Desde 2014, o EMAV vem desenvolvendo um processo participativo, com ações relacionadas ao saneamento, à coleta de lixo e ao acesso às moradias no Beto das Pedras. Nos primeiros encontros, foi identificada uma série de demandas oriundas da comunidade. Com o objetivo de agregar mais pessoas ao processo e fortalecer o sentido de comunidade, foi escolhida a pauta do lixo para começar. As primeiras atividades foram voltadas à organização do grupo, buscando estabelecer uma relação de confiança e parceria, criando o hábito de se reunir para discutir os problemas locais. Como a comunidade não possuía um espaço de convivência, as reuniões começaram de forma itinerante, sendo realizadas cada vez no pátio de uma casa. 

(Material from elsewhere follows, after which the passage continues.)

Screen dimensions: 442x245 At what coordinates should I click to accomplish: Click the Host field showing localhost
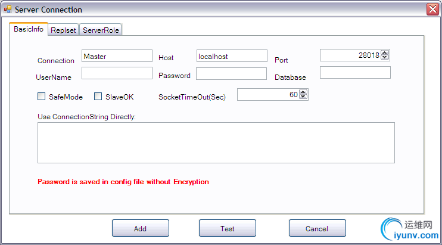pos(232,56)
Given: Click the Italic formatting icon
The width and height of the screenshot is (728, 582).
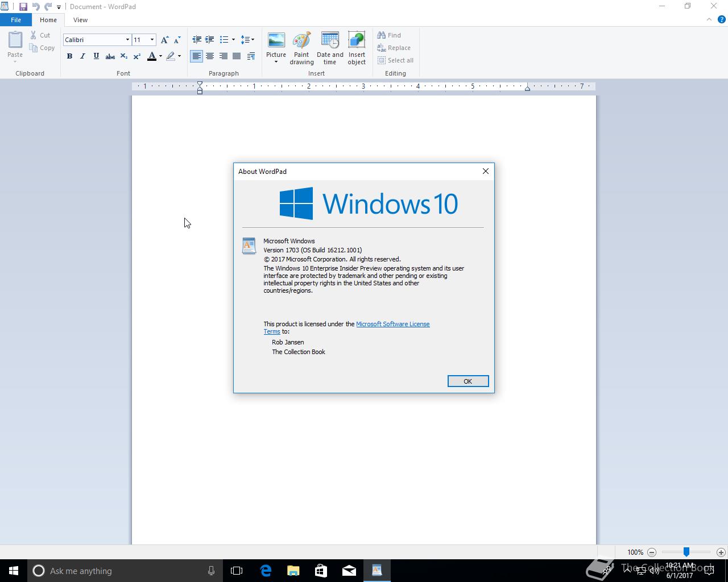Looking at the screenshot, I should [x=82, y=56].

Hoje, os moradores se preparam para fundar sua própria associação comunitária. Várias dinâmicas foram propostas pelo EMAV, em conjunto com as famílias. As primeiras, voltadas à conscientização ambiental, incluíram mapeamento de pontos de acúmulo de lixo, mutirões e confecção de lixeiras. Após pressão junto à Prefeitura, o maior foco de lixo foi retirado. O terreno limpo foi conquistado pela comunidade e transformado em um espaço de convivência.

Fonte: vídeo "Uma questão de autonomia: práticas participativas no Beco das Pedras". 

“Mérito é integralmente dos alunos”, diz coordenador do projeto

O professor José Carlos Lemos ressalta a postura crítica dos alunos do EMAV que, apesar de ficarem felizes e honrados com a premiação, por ser a valorização de um projeto de extensão popular, posicionaram-se publicamente contra o método de avaliação meritocrático, que permeia toda a estrutura acadêmica. Contudo, ele reconhece que se trata de um prêmio muito prestigiado, porque envolveu dezenas de universidades de toda a América do Sul e gigantes, como Universidade de São Paulo (USP), Universidade de Buenos Aires e Universidade Federal do Rio de Janeiro (UFRJ), entre outras.

“Eu tive e tenho a honra de ser o coordenador deste projeto, inclusive fui eu que recebi o prêmio, em minhas mãos, no Chile, porque estava lá representando o Curso de Arquitetura e Urbanismo da UFRGS, como Coordenador Pedagógico. Porém, devo admitir o papel absolutamente coadjuvante do professor nas atividades do EMAV. O mérito é integralmente dos alunos”, destaca.